Nonetheless, I’d had fun at the cookie exchange and wanted to host one again the following year. By the third year, I realized that if the original group was no longer meeting regularly, I wasn’t really tied to that specific list of people and could invite whoever I wanted, but I was actually fond of that particular group. I had lots of good friends who weren’t part of it, but I could see them at other events throughout the year.
So once again, last night, it was a cookie exchange primarily for my inherited guest list, though over the years I’ve expanded it a little bit, mostly to include new acquaintances in town, because it’s such a good opportunity for them to meet other mothers of grade school aged children.Now it’s a yearly ritual on a weeknight in early December.

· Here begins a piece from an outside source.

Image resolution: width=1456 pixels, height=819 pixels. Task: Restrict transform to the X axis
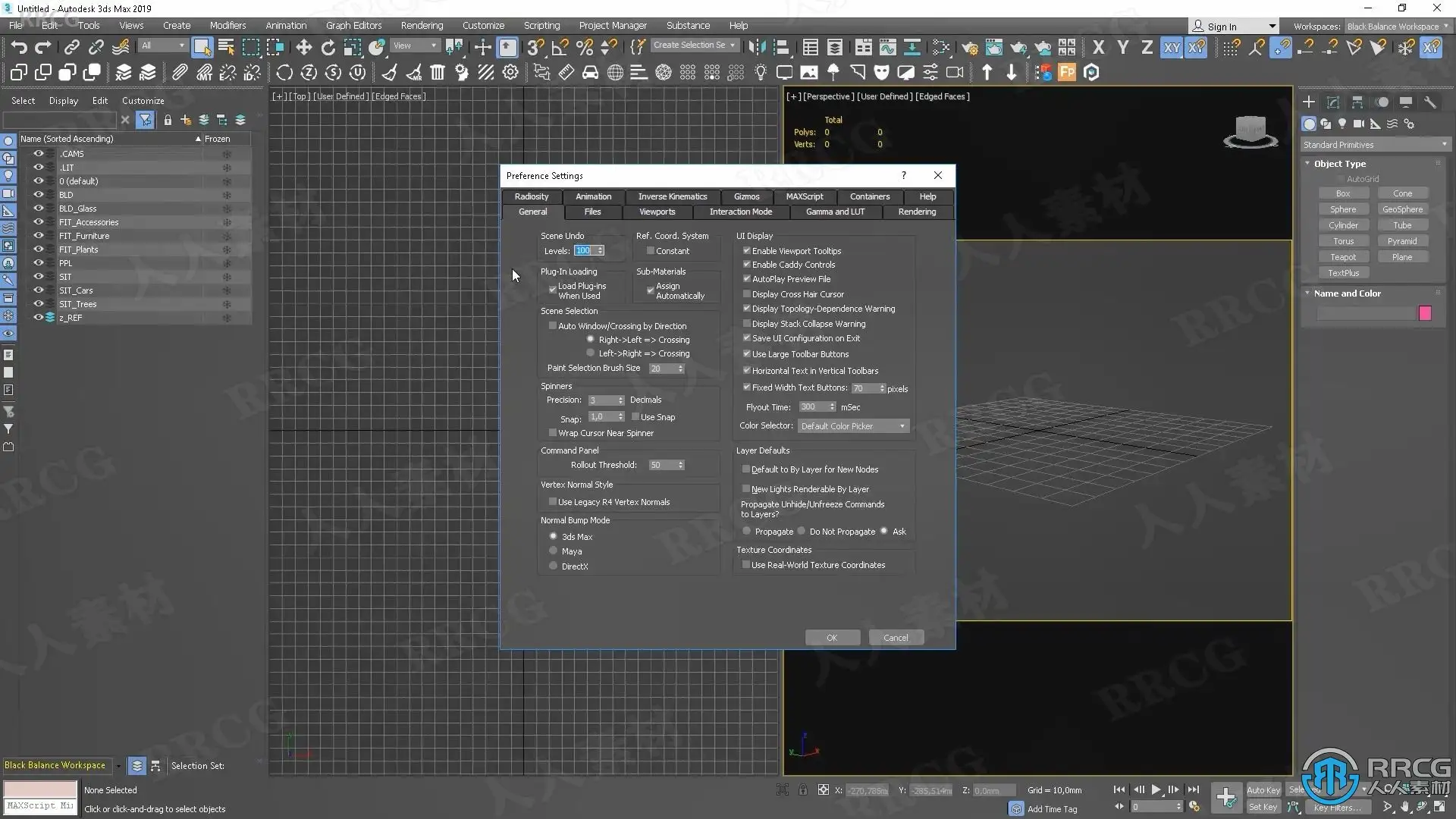pyautogui.click(x=1098, y=47)
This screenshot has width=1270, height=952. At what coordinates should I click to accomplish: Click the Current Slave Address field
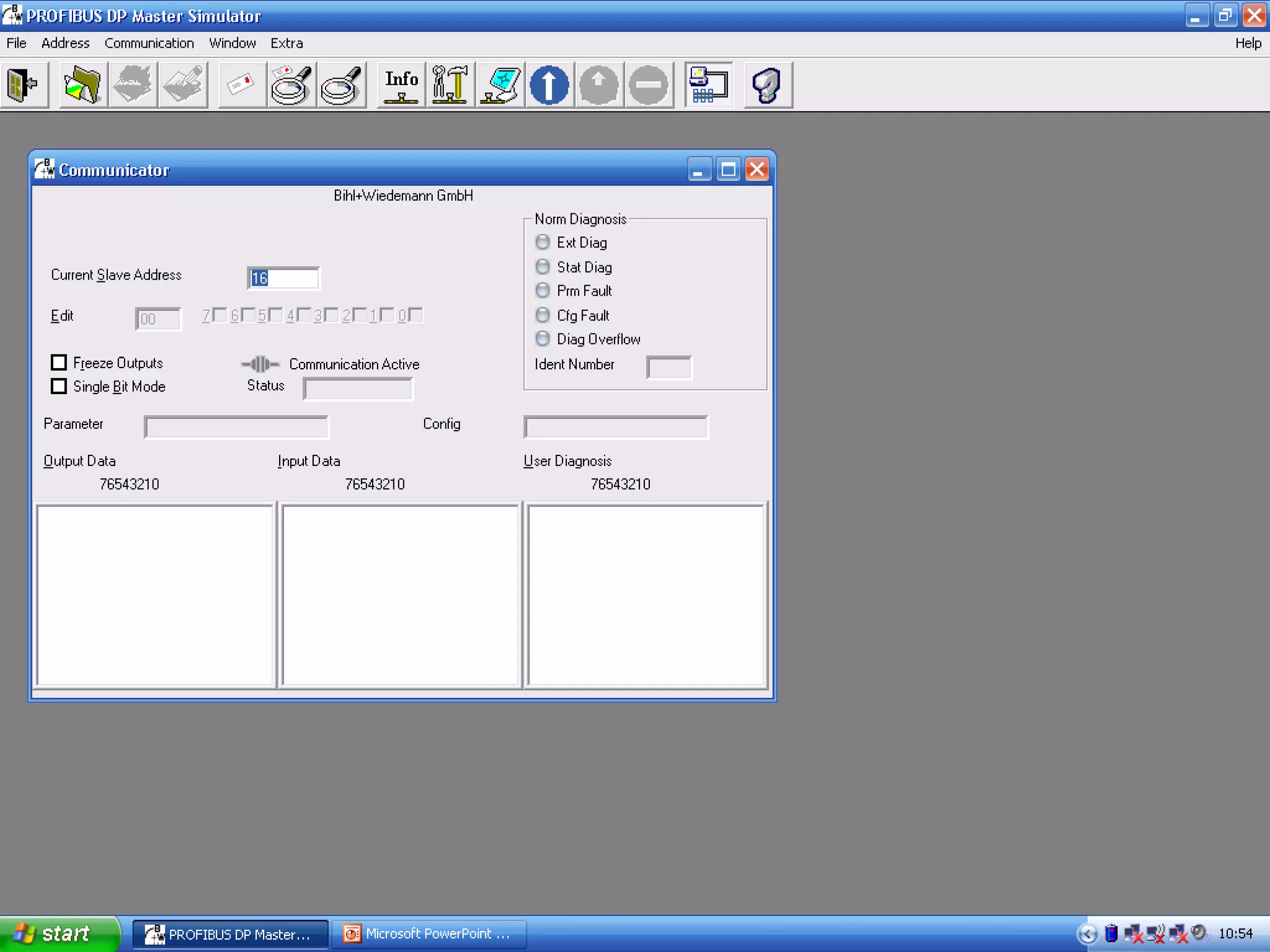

We go through bottles of seltzer or wine (a couple of guests always rib me about how small my wine glasses are, and every year I promise to try to upgrade my collection by the next December); we eat cheese and crackers and dips and vegetables and my friend Emily’s addictive cream cheese chutney spread; I indulge in my love of making decadent desserts – eggnog cheesecake and chocolate mousse pie, this year – and everyone arrives with cookies, which we array on the dining room table.
My husband Rick always jokes that we need to ramp it up, make it more competitive. He claims not to like the fact that we simply take the number of cookies allotted to each guest; he thinks it should be more like the NFL draft, with rankings and deal-making and competitive bidding. But we haven’t reached that point yet. It’s just fun to see what everyone brought. Last night there were red velvet cookies, pumpkin chocolate chip cookies, maple pecan cookies, toffee, biscotti, peppermint bark. The variety goes on and on, but no one takes it too seriously. It’s really just a chance to get together, and leaving with a bundle of cookies is a bonus (with the added benefit that no one’s spouse or children are ever sorry to see them head out the door when cookie exchange night arrives).
Last night, I realized that inheriting a guest list rather than making one up yourself can actually be an advantage. Though we are all local, there are some guests whom I go a whole year without seeing in between cookie exchanges, which is much longer than I go without seeing closer friends. Besides, there’s something about this list that reminds me of the cookie exchange itself. With their children’s preschool days long behind them, even Lisa’s original group of guests doesn’t all see each other that much anymore. We’re a somewhat random collection of people clustered together for this one evening like varied cookies on a plate. And just like the cookies we’re all left with every year, it’s a wonderful assortment, perfect for the holiday season.